Could htclv.dll be helpful in setting security on an app? It supports the following functions:
LVModInitialize LVModUninitialize LVModAuthenticateFile LVModRouting LVModAuthorize LVModGetPageHashData LVModCloseAuthenticationHandle LVModGetHash LVModProvisionSecurityForApplication LVModDeprovisionSecurityForApplication LVModGetSignerCertificateThumbprint LVModSetDeveloperUnlockState LVModAuthorizeVolatileCertificate LVModGetDeveloperUnlockState
In particular the "Deprovision Security for App" and "Get/set DeveloperUnlock" or maybe "Authorize Volatile Certificate"....
Or maybe htcpl.dll which seems to be the HTC policy engine interface. Supports:
GetFunctionTable PolicyCloseHandle PolicyEngineInit PolicyRuleAbortTransaction PolicyRuleAddRawData PolicyRuleBeginTransaction PolicyRuleBuildRawData PolicyRuleCommit PolicyRuleCommitTransaction PolicyRuleCreate PolicyRuleDelete PolicyRuleFindFirst PolicyRuleFindNext PolicyRuleGetInfo PolicyRuleOpen PolicyRuleParseRawData PolicyRuleReadRawData
These all look good to modify the security policies on HTC, assuming Interop-Unlocked.
-Paul
@dragonide: Confirmed, this requires interop-unlock since the very first step is opening a handle to a driver.

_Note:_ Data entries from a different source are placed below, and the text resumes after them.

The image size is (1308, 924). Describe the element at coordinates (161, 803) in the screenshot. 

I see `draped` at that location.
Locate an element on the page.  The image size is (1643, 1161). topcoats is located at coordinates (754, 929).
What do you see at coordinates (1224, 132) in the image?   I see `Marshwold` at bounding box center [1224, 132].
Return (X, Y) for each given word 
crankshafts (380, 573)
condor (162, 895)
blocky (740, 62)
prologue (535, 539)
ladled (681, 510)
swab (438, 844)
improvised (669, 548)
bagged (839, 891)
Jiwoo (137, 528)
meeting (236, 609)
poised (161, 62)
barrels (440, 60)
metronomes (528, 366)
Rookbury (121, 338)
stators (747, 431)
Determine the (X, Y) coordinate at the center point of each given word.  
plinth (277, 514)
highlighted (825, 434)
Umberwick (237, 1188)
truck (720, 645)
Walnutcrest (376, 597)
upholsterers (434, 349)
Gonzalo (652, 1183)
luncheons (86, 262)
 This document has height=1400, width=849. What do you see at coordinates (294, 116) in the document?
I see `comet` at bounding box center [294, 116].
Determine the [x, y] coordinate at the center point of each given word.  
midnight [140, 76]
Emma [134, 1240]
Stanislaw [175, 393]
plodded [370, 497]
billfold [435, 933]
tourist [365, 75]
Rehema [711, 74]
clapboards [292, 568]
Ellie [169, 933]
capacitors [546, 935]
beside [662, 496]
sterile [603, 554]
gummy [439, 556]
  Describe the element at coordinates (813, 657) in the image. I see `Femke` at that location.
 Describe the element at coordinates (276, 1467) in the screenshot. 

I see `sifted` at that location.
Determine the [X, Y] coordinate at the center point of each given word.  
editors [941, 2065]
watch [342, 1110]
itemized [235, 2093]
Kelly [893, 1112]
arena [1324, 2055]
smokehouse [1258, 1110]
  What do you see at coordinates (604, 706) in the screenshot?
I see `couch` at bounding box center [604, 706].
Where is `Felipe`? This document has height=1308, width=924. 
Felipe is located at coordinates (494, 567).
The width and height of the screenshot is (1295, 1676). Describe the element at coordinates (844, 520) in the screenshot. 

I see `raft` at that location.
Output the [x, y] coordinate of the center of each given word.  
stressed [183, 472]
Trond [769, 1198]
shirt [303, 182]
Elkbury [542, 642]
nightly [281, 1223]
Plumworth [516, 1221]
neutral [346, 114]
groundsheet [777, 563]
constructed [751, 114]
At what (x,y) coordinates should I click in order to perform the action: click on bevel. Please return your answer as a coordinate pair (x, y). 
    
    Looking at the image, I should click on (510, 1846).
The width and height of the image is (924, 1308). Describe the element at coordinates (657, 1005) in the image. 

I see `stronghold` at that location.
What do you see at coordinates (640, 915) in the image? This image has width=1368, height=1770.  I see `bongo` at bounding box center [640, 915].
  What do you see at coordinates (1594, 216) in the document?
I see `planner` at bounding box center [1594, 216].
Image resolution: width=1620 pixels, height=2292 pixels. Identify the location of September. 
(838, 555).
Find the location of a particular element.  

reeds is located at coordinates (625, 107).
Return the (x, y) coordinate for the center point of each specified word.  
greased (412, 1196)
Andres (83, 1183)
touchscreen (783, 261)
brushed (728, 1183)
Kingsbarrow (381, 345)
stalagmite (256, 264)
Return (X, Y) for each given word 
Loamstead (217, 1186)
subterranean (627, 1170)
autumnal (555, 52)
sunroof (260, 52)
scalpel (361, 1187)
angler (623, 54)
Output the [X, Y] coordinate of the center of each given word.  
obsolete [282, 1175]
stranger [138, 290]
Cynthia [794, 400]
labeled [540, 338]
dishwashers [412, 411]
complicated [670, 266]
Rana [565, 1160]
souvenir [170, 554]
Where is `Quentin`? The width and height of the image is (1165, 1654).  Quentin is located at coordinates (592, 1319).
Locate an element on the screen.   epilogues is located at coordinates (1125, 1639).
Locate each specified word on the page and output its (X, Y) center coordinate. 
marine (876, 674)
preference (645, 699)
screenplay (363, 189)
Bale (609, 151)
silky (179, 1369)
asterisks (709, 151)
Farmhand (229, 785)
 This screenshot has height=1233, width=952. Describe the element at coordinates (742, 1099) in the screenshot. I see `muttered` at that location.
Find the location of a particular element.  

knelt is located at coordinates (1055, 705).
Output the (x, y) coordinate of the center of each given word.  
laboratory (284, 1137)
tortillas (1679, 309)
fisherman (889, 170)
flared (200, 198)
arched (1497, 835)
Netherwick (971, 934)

@Paul_Hammons: The LVMod functions look quite interesting indeed. Where are you getting these functions from (straight out of the DLLs, or some doc somewhere, or decompiled code, or...?), are they user or kernel entry points, and what permissions do they require? The ability to modify app security doesn't do as much good if you already have to be high-privileged to call it, though it might simplify my current goal.
@n0psl3d: Cool, I'll get to work on it.
@n0psl3d: KDataStruct contains kernel information, but I'm pretty sure what I need is in a PROCESS struct (such as is pointed to by pCurPrc). The problem is, I can't find any documentation for that struct. I'm searching online but so far coming up empty. CE doesn't seem to use PEBs or TEBs as I've seen them on NT (not terribly surprising, but annoying).
EDIT: I'm downloading the Embedded CE toolkit, which comes with source code. It'll take a while but hopefully that will have what I need.
OK, digging through the CE source I've found some interesting things. No idea if this will work yet; it'll be exciting just to make it compile.
PROCESS struct -> hTok (handle to a Token) -> phd (PHDATA, pointer to the handle data) -> pvObj (PVOID to the actual object, which is probably a TOKENINFO) -> psi (pointer to ADBI_SECURITY_INFO) -> contains the actual ACLs and privileges, and can be created from an account ID.
Probably the easiest option is to find a relatively high-privilege process and clone its token or some such. Token re-use (if I increment the reference count, this should work) may be easier. Modifying an existing token might also be doable.
Anyhow, I'm not going to have this finished tonight, but it'll get there. For those wondering wht you can do with this, it basically breaks you out of the sandbox entirely. You can call any function, access any resource, etc. that is available to a userland process (executing in kernel mode is also possible but trickier). Practically speaking, this makes all the other high-privilege COM DLLs useless - instead of ComFileRW, just use the file IO methods (anywhere you want), instead of DMXMLCOM just call ConfigProvXml directly. Even things like launching native EXEs directly should become possible (run those Opera ports on a stock ROM, for example).
I'm sorry, I still don't know what any of that means. But it sounds good! I wish I knew how to do this kind of stuff. Thanks for all of your work!